The call to irDesign$asJSON(pretty=T) yields this JSON fragment:

  "analysisList": [
    {
      "targets": [1, 2, 3, 4, 5, 6, 7, 8, 9, 10],
      "outcomes": [1],
      "tars": [1]
    }
  ],

The testSerialize.json that ParallelLogger created contains:

  "analysisList": [
    {
      "targets": [1, 2, 3, 4, 5, 6, 7, 8, 9, 10],
      "outcomes": 1,
      "tars": 1
    }
  ],

Note: outcomes and tars are supposed to be collections (arrays), not single elements. The reason why this works for Strategus is that the CohortIncidenceModule will read in this JSON using the R6 class and properly check for types, and store in a list (and will serialize it out to the underlying CohortIncidence module in the correct form). The reason why this might work more generally is that R doesn't seem to know the difference between a single valued variable vs. a vector of size 1 (it treats it as the same thing). However, while that might be fine in R, if you pass this JSON to a parser that expects outcomes and tars to be arrays, it will fail.

One solution is to employ some R function (or R6 classes) where we can control the JSON serialization. or pressure R package maintainers for json to 'do the right thing'.

Additional Reading: The plea to jsonlite devs asking them to address this behavior. Discussion about using R6 classes with background on CohortIncidence choices.

anthonysena commented 1 year ago

Thanks @chrisknoll for writing this up. Just to focus on this part for the issue:

However, while that might be fine in R, if you pass this JSON to a parser that expects outcomes and tars to be arrays, it will fail.

So the difference in serialization as demonstrated between CohortIncidence and ParallelLogger could potentially cause issues for the modules if they do not handle collections vs. single elements correctly and pass to a JSON parser other than jsonlite? Do I have this right? My expectation is that people using Strategus should use ParallelLoggger for their JSON serialization/deserialization operations. The idiosyncrasies described here are then a responsibility of the module to handle as you've done with CohortIncidence.

chrisknoll commented 1 year ago

Hi, @anthonysena:

The demonstration I offered between CI and PL was just to demonstrate the difference in serialization. As far as where it would cause issues: if you are parsing the JSON in an R context (via jsonlite, or some other R package), you won't run into issues because R doesn't see a difference between a singular value of 1 and an array containing 1.

> x<- c(1)
> x
[1] 1
> x[1]
[1] 1
> x[1][1]
[1] 1

So, if you get some JSON and parse it in an R context, and then read a value from the elements, whether it was sourced from a scalar variable or array variable, looks all the same to R!
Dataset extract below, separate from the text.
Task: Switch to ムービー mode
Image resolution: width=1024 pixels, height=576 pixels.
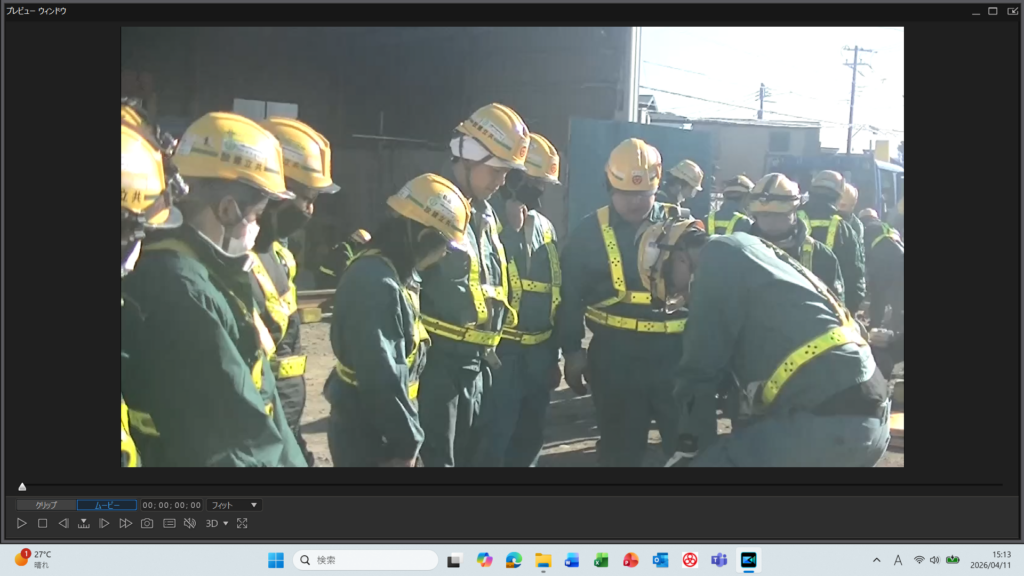Action: click(107, 505)
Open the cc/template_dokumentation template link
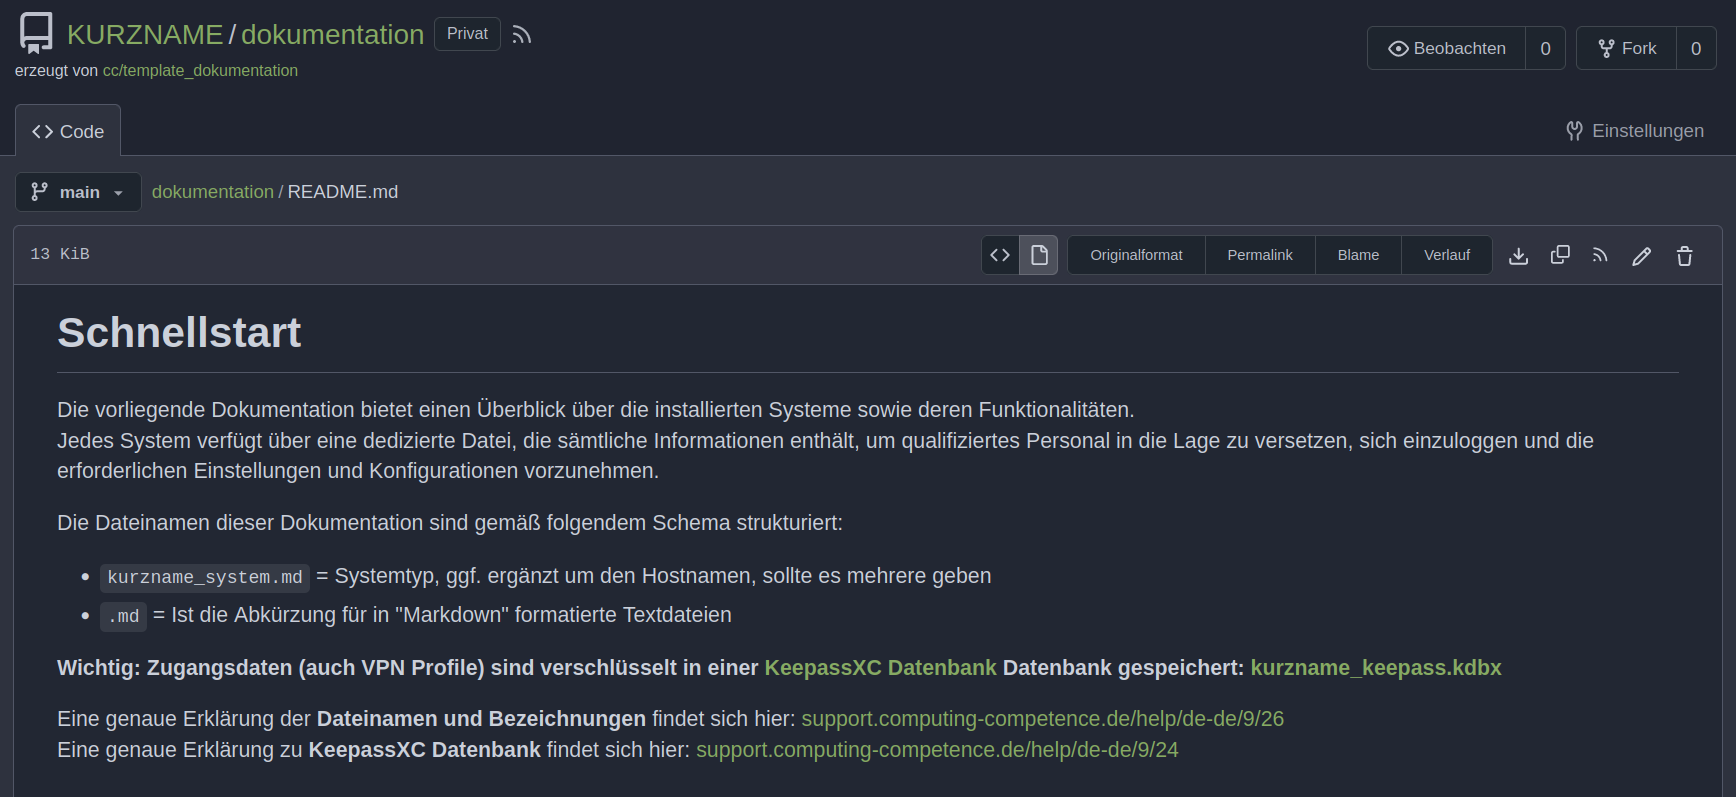The height and width of the screenshot is (797, 1736). (x=200, y=71)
Where this gets bad is if you take R-parsed JSON and then serialize it out over to some other context like a parameter to CIRCE or some other Python call that actually cares about the structure of the JSON (I believe Python knows the difference between a scalar variable and an array variable). In this context, I believe you get into trouble.

This lends to a bit of the justification on serializing a JSON string as a string instead of the object-nodes (discussed here): If you just encode it as a string, then the parser won't screw it up as it parses the child elements and ignores the array-or-not context of the fields.